Travestito da santità
Una delle vie adottate dall’istinto del male è quella di cammuffarsi di un manto di santità. Esso si presenta sotto un velo di argomentazioni erudite, tanto per dire, e cerca di tentare la persona a seguire la sua volontà. Questo metodo crea delle situazioni che non sempre la persona è in grado di affrontare. Quando l’uomo sa che si tratta di un peccato, gli è più facile respingerlo; ma quando il peccato è cammuffato da precetto egli potrà far fatica a “distinguere fra l’impuro e il puro”. Il consiglio migliore per salvarsi da questo tipo di tentazioni è arrivare allo “Sheminì” (l’ottavo). Fino a che l’uomo si pone nei limiti del mondo e nell’ambito dell’ordine naturale, l’istinto del male può farlo cadere nella sua rete.
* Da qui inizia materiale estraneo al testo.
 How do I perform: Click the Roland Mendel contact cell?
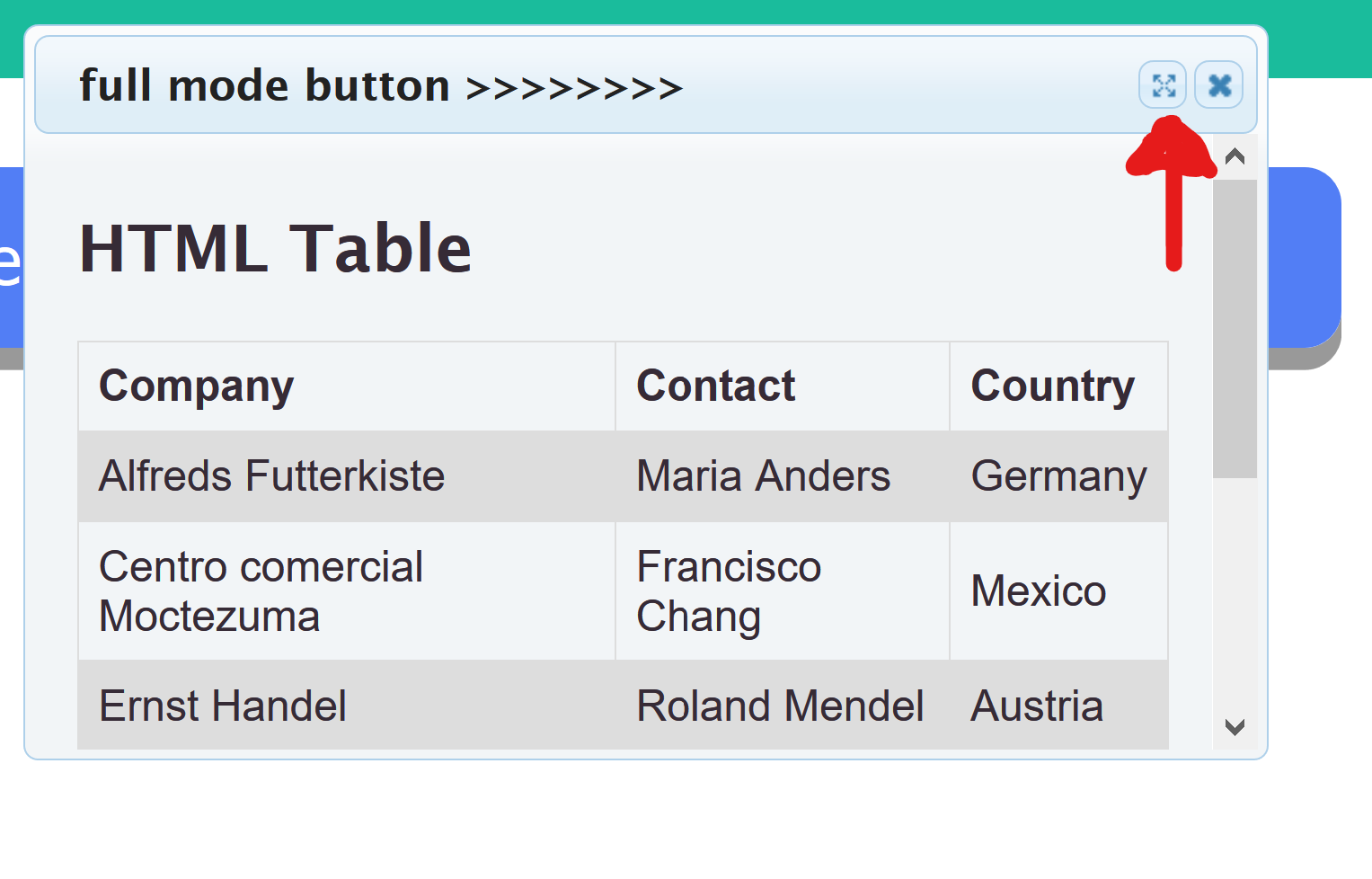(x=780, y=706)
Quando invece l’uomo si innalza e si collega a ciò che è al di sopra della natura, a D-O Stesso, Cui il numero otto allude, allora egli è in grado di distinguere fra queste sottili tentazioni.
Una sensazione interiore
Il legame dell’Ebreo con D-O deve essere così forte, da non permettere neppure all’intelletto di farlo deviare dalla volontà di D-O. L’Ebreo deve arrivare ad avere una sensazione interiore profonda di qual è la volontà di D-O. Egli deve collegarsi all’aspetto di “Sheminì”, al di sopra della natura, e allora sarà in grado di riconoscere il male che si nasconde dietro una maschera di precetto, per così dire. Per questo, proprio nella parashà Sheminì si parla della distinzione “fra l’impuro e il puro”, poiché la capacità di distinguere anche nelle sottigliezze il male, la prendiamo da D-O Stesso, dal livello di “Sheminì”.